## EXTRAIT DE PAGE
★ ★ ★

Emilie Bourdu : Il faut savoir que la Suède a traversé au début des années 90 une très grave crise financière, qui s’est propagée à l’ensemble de son économie. À cette occasion, elle a repensé l’organisation de son modèle social, sans remettre en cause les fondements de l’État-providence. Elle a entamé fait une vague de libéralisation, notamment au niveau de certains services : télécommunications, poste, transports ferroviaires, électricité, maisons de retraite, écoles maternelles etc.

Elle a aussi mis en place un nouveau système de gestion de la dépense publique : on trouve en Suède des agences territoriales chargées de mettre en œuvre la politique décidée au niveau central. Ces agences ont une grande autonomie, elles gèrent leur budget – sachant que ce budget est constitué de recettes provenant d’impôts locaux – et ont une grande marge de manœuvre en matière financière et fonctionnelle. Il faut aussi savoir que le statut de fonctionnaire en Suède a été abandonné au début des années 90.

Il y a également eu une vague de décentralisation et de transfert de compétences au niveau local. C’est aussi comme cela que la Suède a fait des économies. Par exemple, ce sont les écoles, au niveau des communes, qui sont chargées du recrutement des professeurs, des locaux, et même de l’adaptation des programmes. Les comtés – l’équivalent de nos régions – gèrent pour leur part le secteur de la santé.

S’il y a eu une diminution des dépenses publiques, il convient de rappeller quelles sont aujourd’hui au niveau de ce que l’on a en France. Il y a donc encore de très fortes dépenses publiques en Suède. La différence, c’est que ce sont les ménages et les citoyens qui paient ces dépenses publiques, en acceptant d’être extrêmement prélevés, parce qu’ils ont confiance en l’État, en leurs élus et dans les services qui leur sont rendus.

JOL Press : Sur quels secteurs la Suède a-t-elle misé pour rebondir après la crise économique qu’elle a traversée au début des années 90 ?

★ ★ ★

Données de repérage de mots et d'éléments
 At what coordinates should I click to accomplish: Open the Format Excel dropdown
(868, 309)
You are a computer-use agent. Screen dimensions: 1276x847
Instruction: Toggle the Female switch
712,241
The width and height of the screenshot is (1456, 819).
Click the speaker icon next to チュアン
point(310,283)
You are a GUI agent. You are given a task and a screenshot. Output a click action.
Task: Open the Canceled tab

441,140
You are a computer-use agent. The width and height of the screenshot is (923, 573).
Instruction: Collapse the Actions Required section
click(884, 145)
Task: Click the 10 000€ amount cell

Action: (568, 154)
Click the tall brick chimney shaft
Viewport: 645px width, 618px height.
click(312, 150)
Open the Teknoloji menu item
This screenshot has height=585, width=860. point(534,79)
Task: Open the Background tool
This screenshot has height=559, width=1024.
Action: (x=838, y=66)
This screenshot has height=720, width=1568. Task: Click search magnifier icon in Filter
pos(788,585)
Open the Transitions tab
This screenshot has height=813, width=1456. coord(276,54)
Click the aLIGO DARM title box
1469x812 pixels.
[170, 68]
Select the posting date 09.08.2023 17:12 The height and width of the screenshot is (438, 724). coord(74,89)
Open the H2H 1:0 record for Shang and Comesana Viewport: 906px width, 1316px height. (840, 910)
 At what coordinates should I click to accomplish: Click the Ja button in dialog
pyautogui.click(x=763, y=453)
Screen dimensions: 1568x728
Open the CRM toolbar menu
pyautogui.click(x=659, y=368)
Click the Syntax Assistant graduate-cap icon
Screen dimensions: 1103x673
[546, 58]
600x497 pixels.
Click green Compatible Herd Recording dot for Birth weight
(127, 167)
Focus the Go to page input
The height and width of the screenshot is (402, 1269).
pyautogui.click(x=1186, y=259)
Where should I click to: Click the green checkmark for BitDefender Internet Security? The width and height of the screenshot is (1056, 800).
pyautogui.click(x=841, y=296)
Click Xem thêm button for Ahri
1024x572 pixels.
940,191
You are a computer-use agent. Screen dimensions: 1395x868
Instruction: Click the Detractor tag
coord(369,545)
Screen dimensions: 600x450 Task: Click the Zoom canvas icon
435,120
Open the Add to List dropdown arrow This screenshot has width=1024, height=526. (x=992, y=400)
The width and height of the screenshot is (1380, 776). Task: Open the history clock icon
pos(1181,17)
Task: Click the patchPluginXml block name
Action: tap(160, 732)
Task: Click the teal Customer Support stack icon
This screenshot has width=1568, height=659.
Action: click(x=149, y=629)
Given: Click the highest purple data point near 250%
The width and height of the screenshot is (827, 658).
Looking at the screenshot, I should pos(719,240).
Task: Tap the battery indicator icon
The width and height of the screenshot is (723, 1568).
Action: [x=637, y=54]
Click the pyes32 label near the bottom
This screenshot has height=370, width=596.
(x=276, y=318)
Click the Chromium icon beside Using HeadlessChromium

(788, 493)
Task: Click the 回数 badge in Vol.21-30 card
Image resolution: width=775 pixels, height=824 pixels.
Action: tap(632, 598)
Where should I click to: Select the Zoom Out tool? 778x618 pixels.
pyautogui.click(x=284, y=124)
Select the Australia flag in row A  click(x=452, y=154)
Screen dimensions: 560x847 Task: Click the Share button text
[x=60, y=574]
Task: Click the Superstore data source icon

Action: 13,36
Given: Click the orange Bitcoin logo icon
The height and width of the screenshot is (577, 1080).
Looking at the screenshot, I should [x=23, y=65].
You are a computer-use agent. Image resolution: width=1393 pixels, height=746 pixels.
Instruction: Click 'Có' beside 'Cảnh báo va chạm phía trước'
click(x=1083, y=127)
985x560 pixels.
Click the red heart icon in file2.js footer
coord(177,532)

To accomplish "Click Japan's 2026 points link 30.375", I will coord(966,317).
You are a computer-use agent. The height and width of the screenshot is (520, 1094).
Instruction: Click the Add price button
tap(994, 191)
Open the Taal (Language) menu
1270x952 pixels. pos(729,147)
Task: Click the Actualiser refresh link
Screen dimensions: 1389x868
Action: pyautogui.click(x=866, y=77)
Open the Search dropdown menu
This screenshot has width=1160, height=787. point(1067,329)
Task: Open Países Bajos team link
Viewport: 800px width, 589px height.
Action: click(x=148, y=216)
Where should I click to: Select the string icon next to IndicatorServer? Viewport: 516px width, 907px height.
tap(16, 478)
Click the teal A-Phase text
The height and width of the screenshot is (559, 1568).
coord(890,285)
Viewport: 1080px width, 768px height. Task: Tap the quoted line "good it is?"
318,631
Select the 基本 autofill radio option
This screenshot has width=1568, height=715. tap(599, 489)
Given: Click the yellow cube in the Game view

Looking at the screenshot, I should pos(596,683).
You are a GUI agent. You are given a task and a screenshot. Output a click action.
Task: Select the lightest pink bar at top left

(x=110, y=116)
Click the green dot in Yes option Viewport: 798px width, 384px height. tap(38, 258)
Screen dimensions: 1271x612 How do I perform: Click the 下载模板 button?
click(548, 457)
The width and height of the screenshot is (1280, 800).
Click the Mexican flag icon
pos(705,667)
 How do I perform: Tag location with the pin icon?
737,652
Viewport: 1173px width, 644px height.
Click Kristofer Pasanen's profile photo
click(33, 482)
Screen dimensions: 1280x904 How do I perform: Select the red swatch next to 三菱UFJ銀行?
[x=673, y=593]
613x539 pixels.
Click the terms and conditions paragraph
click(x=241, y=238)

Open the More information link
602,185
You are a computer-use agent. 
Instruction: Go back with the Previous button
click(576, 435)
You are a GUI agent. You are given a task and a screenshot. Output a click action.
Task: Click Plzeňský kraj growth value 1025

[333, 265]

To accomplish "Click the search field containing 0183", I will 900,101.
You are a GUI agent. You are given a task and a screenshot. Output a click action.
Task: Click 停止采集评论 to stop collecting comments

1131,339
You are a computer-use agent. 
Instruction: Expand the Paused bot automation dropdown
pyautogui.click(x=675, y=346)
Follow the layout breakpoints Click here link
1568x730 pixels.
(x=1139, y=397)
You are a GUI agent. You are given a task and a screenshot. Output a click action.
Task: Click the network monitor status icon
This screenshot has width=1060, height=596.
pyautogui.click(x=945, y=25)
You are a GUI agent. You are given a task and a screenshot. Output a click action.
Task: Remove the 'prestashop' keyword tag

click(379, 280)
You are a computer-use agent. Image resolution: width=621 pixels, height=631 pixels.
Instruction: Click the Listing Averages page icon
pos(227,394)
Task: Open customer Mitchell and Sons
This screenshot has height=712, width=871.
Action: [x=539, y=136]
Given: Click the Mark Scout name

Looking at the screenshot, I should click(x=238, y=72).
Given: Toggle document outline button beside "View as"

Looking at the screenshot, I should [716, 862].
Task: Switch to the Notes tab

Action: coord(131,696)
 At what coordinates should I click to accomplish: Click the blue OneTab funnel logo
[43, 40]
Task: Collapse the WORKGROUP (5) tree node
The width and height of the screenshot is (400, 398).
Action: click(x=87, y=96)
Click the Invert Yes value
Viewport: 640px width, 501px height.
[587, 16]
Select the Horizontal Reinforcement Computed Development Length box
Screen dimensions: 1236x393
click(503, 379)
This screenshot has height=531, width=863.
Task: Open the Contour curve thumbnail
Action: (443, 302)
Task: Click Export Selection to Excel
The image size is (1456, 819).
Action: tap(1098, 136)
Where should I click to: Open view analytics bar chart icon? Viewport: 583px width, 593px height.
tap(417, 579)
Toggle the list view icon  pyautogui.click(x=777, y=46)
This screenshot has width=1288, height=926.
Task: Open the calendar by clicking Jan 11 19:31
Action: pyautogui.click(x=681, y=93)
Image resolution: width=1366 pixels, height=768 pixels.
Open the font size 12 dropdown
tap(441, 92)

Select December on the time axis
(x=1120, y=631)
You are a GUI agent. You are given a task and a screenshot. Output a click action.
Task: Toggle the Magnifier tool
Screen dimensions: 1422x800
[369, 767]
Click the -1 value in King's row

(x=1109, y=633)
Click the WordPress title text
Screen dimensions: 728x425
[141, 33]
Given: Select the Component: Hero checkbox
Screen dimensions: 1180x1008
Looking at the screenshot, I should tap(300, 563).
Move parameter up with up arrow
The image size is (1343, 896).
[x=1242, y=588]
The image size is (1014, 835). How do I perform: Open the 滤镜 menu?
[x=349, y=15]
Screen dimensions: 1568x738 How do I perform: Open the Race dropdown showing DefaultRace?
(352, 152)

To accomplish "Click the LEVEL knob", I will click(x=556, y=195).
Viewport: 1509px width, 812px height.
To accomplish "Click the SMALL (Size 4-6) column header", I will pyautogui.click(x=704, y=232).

★ ★ ★

## À FAIRE
1 – Traduisez en anglais cette phrase de l'extrait de page : « Il faut aussi savoir que le statut de fonctionnaire en Suède a été abandonné au début des années 90. »
2 – D'après l'extrait de page, qui paie les dépenses publiques en Suède ?
3 – Dressez la liste de tous les services que l'extrait de page cite comme touchés par la vague de libéralisation en Suède.
Seul l'extrait de page doit servir de référence.

## RÉPONSES ATTENDUES
1 – It should also be noted that civil-servant status in Sweden was abandoned in the early 1990s.

2 – Ce sont les ménages et les citoyens qui paient ces dépenses publiques.

3 –
- télécommunications
- poste
- transports ferroviaires
- électricité
- maisons de retraite
- écoles maternelles